Basic learning rate using cosine

lf = lambda x: (((1 + math.cos(x * math.pi / epochs)) / 2) ** 1.0) * 0.95 + 0.05  # cosine

warmup training method is also designed in the code:

nb = len(dataloader)  # number of batches
n_burn = max(3 * nb, 500)
# Burn-in
if ni <= n_burn:
    xi = [0, n_burn]  # x interp
    model.gr = np.interp(ni, xi, [0.0, 1.0])  # giou loss ratio (obj_loss = 1.0 or giou)
    accumulate = max(1, np.interp(ni, xi, [1, 64 / batch_size]).round())
    for j, x in enumerate(optimizer.param_groups): # pg0 pg1 pg2
        # bias lr falls from 0.1 to lr0, all other lrs rise from 0.0 to lr0
        x['lr'] = np.interp(ni, xi, [0.1 if j == 2 else 0.0, x['initial_lr'] * lf(epoch)])
        x['weight_decay'] = np.interp(ni, xi, [0.0, hyp['weight_decay'] if j == 1 else 0.0])
        if 'momentum' in x:
            x['momentum'] = np.interp(ni, xi, [0.9, hyp['momentum']])
 learning rate weight decay 
momentum  accumulate

It is worth noting that Optimize updates the model every accumulate batch, that is, the actual batch_of the training regardless of warmup Size = 64.

accumulate = max(round(64 / batch_size), 1)


Like other versions, this code supports multi-scale training and is every effective bs = batch_size * accumulate Update training scales once

Training also uses Model Exponential Moving Average mechanism

ema = torch_utils.ModelEMA(model)

In addition to some predefined hyperparameters, here are some things to look atModel.grandModel.class_Weights, with predefined cls, cls_Pw, obj, obj_Like pw, these are some of the weights that are prepared to calculate loss

model.gr = 1.0  # giou loss ratio (obj_loss = 1.0 or giou)
model.class_weights = labels_to_class_weights(dataset.labels, nc).to(device)  # attach class weights


loss, loss_items = compute_loss(pred, targets, model)

This part is defined in utils/Utils.pyFile.

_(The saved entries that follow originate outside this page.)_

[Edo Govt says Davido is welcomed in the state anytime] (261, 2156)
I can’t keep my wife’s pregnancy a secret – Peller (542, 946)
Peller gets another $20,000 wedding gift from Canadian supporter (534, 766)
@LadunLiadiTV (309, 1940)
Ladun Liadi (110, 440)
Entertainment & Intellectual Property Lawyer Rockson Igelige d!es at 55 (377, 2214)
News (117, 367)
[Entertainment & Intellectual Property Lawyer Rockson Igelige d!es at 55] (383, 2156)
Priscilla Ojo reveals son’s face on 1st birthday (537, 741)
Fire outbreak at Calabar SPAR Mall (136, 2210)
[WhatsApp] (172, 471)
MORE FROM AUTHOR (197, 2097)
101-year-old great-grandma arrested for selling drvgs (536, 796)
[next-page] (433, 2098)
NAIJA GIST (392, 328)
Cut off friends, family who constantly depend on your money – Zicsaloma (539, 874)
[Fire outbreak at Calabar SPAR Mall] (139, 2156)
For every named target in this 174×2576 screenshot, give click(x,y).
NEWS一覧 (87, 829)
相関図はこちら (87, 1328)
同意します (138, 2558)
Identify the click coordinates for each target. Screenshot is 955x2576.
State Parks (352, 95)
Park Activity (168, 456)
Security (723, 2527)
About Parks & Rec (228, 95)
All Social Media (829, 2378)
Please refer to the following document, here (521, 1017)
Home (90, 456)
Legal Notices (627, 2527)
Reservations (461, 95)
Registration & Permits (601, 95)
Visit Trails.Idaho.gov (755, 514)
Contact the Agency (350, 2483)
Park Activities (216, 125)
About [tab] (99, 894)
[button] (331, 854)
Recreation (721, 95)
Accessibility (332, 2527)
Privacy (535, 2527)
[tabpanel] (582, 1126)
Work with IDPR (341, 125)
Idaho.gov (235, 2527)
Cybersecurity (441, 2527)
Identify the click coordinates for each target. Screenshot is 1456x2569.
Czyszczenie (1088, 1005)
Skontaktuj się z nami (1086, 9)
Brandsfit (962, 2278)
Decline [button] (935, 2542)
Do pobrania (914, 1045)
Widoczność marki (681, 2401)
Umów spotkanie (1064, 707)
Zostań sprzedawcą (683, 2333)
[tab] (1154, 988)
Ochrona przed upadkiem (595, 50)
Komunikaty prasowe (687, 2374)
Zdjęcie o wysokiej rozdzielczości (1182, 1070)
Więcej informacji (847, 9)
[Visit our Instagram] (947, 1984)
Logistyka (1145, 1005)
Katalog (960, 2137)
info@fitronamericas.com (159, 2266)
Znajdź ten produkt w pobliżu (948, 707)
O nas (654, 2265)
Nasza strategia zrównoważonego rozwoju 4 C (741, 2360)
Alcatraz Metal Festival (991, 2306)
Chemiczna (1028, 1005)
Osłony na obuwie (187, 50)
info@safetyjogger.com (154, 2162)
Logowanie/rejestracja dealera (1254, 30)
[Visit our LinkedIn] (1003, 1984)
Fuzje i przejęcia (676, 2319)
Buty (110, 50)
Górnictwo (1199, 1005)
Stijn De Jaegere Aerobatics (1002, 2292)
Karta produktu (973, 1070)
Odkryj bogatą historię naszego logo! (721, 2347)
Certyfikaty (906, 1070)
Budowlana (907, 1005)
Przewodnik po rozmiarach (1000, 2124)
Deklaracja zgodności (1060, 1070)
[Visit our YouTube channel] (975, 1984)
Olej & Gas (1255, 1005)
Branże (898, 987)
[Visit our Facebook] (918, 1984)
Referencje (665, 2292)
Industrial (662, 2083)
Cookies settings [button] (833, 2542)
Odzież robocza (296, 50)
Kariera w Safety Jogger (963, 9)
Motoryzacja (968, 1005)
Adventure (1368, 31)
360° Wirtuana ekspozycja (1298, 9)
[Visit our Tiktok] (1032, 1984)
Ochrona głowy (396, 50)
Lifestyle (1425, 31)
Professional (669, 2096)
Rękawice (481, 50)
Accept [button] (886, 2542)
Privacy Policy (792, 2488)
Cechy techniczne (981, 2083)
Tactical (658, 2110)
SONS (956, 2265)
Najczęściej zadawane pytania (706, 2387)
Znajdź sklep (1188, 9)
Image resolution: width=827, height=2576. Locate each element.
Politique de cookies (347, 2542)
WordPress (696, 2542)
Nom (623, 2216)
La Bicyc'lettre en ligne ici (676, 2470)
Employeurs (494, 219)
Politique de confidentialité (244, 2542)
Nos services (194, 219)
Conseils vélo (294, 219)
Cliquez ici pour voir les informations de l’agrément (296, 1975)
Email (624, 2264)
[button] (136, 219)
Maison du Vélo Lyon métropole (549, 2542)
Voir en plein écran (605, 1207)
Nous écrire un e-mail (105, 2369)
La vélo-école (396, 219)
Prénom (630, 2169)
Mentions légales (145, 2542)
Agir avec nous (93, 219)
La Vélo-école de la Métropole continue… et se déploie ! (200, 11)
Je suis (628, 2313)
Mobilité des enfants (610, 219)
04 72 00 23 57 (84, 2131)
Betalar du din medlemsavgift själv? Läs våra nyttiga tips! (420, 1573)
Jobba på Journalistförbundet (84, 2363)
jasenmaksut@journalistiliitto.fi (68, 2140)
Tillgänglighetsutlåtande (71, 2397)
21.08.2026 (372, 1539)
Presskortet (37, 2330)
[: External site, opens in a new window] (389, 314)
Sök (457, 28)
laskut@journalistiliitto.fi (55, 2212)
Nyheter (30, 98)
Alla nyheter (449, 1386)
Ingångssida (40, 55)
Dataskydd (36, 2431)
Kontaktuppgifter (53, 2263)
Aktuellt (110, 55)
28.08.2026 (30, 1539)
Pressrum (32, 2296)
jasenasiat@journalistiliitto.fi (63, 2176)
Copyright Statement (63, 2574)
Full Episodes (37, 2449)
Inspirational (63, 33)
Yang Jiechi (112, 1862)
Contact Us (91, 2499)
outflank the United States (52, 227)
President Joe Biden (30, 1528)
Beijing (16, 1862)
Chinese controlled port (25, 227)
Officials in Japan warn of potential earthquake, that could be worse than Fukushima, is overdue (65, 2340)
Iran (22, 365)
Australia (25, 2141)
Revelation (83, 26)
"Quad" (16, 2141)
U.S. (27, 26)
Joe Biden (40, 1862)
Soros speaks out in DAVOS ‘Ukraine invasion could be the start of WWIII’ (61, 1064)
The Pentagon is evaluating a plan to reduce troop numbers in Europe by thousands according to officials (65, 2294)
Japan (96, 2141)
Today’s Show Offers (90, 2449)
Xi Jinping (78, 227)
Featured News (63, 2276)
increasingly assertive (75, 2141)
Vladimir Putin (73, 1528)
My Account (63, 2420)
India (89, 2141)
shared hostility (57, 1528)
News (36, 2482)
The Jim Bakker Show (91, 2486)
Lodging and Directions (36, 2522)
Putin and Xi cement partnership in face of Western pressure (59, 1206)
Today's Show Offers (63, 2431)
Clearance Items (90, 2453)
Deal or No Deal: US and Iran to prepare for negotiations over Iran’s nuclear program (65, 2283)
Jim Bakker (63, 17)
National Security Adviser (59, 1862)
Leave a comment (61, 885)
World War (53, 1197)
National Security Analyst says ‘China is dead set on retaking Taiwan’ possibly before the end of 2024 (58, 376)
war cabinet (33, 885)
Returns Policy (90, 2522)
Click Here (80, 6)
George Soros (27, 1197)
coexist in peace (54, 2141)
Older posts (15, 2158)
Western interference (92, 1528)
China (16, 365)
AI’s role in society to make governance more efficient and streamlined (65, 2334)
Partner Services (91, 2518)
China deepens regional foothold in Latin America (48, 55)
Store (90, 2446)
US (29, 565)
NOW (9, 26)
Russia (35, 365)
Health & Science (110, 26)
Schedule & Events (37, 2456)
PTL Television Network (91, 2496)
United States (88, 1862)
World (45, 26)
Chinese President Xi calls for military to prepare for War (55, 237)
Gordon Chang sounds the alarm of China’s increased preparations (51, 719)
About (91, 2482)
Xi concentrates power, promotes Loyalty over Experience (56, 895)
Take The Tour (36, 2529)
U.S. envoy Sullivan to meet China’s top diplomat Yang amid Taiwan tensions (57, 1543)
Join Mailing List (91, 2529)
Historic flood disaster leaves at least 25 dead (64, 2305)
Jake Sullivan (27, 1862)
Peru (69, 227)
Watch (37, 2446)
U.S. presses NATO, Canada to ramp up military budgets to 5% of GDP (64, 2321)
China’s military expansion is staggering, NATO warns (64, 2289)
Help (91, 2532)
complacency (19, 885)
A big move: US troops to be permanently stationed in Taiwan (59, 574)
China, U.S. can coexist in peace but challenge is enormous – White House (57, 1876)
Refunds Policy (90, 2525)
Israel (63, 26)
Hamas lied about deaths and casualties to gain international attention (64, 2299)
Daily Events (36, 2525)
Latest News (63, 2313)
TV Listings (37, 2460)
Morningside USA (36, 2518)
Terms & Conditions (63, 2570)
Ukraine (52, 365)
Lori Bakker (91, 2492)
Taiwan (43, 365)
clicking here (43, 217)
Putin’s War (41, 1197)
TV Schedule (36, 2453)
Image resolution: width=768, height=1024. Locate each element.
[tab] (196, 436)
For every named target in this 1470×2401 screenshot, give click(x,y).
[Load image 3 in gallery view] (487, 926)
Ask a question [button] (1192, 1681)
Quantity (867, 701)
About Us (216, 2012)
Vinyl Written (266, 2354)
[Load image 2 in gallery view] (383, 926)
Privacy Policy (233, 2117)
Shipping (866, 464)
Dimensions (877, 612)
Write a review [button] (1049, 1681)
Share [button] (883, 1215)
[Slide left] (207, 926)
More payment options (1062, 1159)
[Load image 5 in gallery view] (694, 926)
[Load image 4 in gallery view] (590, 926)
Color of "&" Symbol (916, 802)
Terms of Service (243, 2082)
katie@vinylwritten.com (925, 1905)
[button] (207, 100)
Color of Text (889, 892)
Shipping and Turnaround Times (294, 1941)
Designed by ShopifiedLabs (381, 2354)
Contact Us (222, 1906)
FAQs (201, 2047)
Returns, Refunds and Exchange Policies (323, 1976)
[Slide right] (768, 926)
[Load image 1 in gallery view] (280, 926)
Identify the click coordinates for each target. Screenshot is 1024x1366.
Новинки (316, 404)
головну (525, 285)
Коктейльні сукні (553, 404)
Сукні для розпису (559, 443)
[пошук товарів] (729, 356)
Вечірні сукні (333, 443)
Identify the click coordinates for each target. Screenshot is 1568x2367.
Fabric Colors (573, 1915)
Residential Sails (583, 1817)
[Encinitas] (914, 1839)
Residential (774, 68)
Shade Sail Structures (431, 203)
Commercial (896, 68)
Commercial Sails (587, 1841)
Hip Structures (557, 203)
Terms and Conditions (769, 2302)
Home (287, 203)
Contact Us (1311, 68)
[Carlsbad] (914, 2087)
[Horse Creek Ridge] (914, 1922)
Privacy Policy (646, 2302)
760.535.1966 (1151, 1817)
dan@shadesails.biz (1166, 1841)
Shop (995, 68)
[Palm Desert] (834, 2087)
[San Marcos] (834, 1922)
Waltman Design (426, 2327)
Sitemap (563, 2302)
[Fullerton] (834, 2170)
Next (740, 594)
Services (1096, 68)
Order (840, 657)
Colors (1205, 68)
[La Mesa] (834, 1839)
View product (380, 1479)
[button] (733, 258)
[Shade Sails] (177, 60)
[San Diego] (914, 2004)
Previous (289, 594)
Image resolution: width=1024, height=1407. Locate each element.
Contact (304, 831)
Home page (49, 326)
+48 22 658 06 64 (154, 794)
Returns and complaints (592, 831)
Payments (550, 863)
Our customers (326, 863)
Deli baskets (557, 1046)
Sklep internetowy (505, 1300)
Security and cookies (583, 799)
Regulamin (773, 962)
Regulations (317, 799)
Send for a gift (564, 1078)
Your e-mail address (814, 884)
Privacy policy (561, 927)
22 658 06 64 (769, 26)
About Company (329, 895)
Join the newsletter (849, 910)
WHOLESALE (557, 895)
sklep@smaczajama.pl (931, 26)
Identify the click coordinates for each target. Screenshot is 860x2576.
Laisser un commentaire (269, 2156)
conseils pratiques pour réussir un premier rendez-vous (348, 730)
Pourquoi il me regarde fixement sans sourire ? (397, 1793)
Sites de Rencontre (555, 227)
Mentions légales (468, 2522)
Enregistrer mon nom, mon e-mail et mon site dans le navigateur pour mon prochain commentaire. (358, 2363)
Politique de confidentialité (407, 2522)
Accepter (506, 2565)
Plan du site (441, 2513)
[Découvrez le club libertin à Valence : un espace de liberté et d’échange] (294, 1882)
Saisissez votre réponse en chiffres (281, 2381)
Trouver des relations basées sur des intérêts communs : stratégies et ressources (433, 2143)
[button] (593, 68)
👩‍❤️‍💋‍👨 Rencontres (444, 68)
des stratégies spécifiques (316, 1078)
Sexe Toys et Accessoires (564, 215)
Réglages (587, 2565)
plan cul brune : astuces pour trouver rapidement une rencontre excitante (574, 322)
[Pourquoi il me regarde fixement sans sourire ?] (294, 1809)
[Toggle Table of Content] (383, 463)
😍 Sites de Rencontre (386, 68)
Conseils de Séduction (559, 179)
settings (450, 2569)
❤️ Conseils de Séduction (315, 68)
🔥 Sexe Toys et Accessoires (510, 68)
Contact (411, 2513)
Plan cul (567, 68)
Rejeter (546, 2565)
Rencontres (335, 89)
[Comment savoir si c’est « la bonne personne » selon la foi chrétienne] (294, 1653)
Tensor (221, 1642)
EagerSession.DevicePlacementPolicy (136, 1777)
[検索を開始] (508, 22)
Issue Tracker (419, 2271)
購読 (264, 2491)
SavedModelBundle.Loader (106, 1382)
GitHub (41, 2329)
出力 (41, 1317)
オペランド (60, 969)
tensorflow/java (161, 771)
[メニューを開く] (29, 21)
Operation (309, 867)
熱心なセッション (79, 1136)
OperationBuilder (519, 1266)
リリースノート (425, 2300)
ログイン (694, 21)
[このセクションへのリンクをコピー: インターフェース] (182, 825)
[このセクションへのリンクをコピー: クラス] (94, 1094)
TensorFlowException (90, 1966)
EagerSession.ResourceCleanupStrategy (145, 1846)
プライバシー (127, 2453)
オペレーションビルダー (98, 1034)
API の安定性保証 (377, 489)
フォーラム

First, Anchor and GT try to match. The matching method is the central point matching method. There is an implicit risk that there may be a GT without any matching Anchor. Other versions will find a maximum match for the GT. There is no matching here, discarded by default.

Match function build_targets:

def build_targets(p, targets, model):
    # Build targets for compute_loss(), input targets(image,class,x,y,w,h)
    nt = targets.shape[0]
    tcls, tbox, indices, anch = [], [], [], []
    gain = torch.ones(6, device=targets.device)  # normalized to gridspace gain
    off = torch.tensor([[1, 0], [0, 1], [-1, 0], [0, -1]], device=targets.device).float()  # overlap offsets

    style = None
    multi_gpu = type(model) in (nn.parallel.DataParallel, nn.parallel.DistributedDataParallel)
    for i, j in enumerate(model.yolo_layers): # Output at each scale
        anchors = model.module.module_list[j].anchor_vec if multi_gpu else model.module_list[j].anchor_vec
        gain[2:] = torch.tensor(p[i].shape)[[3, 2, 3, 2]]  # xyxy gain
        na = anchors.shape[0]  # number of anchors
        at = torch.arange(na).view(na, 1).repeat(1, nt)  # anchor tensor, same as .repeat_interleave(nt)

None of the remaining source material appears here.